#### Tasks to complete:
a - According to the passage on becoming a medical anthropologist, what degree is highly recommended for someone who would like to teach?
b - Reproduce the passage on becoming a medical anthropologist between "It should be" and "might be necessary.", inclusive.

There is a plethora of paths to become a medical anthropologist and most of these end with people completing doctoral or master’s studies at colleges offering degrees in medical anthropology. Significantly more diverse are studies preceding graduate school entrance, which vary. Most come to this field with medical knowledge, which they’ve acquired from a variety of sources, and all people completing grad school have, at minimum, an undergraduate degree.
One requirement to enter any form of graduate studies in medical anthropology is ability to understand and interpret medical literature. When looking at problems in human health from a cultural perspective, understanding may be limited if health conditions and their ramifications are not fully comprehended. For this reason, most people who apply to programs to become a medical anthropologist have significant medical training. At minimum, unless having studied public health or medical anthropology in undergraduate programs, people wishing to apply to masters’ of doctoral programs in medical anthropology have practical training, such as a bachelor’s degree in registered nursing.
Another way for people to become a medical anthropologist is to first study medicine more extensively by getting an advanced degree, like a nurse practitioner master’s or doctorate degree. Other people major in pre-med in undergraduate studies and then complete medical school. Some medical schools may offer joint majors that lead to an M.D. and a PhD in medical anthropology. It’s easy to see that people join this field from very different backgrounds, but all come to it with ability to understand the medical literature they may study as students and as anthropologists.
One thing people will need to decide when they choose to become a medical anthropologist and have met minimum requirements for entry to graduate school is whether to purse a master’s or doctoral degree. A master’s degree can lead to job opportunities, but doctorates offer a higher level of training and an opportunity to claim expertise in the field. If a person wants to do more than practice medical anthropology in the field, and especially if he or she would like to teach, a doctorate is highly recommended.
It should be noted that some people who would like to become a medical anthropologist will apply to schools offering more than one degree. For instance some programs jointly offer a PhD in medical anthropology and a master’s degree in public health (MPH); these two areas of study are closely joined. Yet, MPH students don’t always refer to themselves as medical anthropologists, and a degree more specific to anthropology might be necessary.
Given different degrees and increasing number of graduate programs in this area, people should take time to research options and determine best programs. Getting advice from working medical anthropologist is advised. The way various degrees are perceived may differ by region, but it’s a general rule that earning doctorates results in greater career flexibility. On the other hand, training possessed prior to graduate studies, like holding an M.D., may render earning a PhD unnecessary.

#### Records provided:

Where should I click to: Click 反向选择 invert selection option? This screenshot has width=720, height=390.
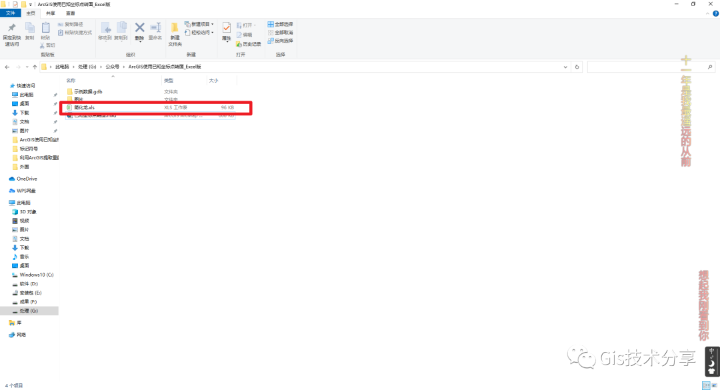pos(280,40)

---

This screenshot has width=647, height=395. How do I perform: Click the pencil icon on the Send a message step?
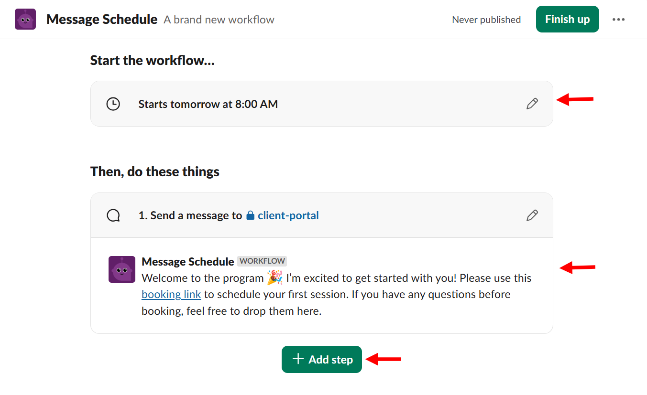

#### Answers given:
a - A doctorate.

b -
It should be noted that some people who would like to become a medical anthropologist will apply to schools offering more than one degree. For instance some programs jointly offer a PhD in medical anthropology and a master’s degree in public health (MPH); these two areas of study are closely joined. Yet, MPH students don’t always refer to themselves as medical anthropologists, and a degree more specific to anthropology might be necessary.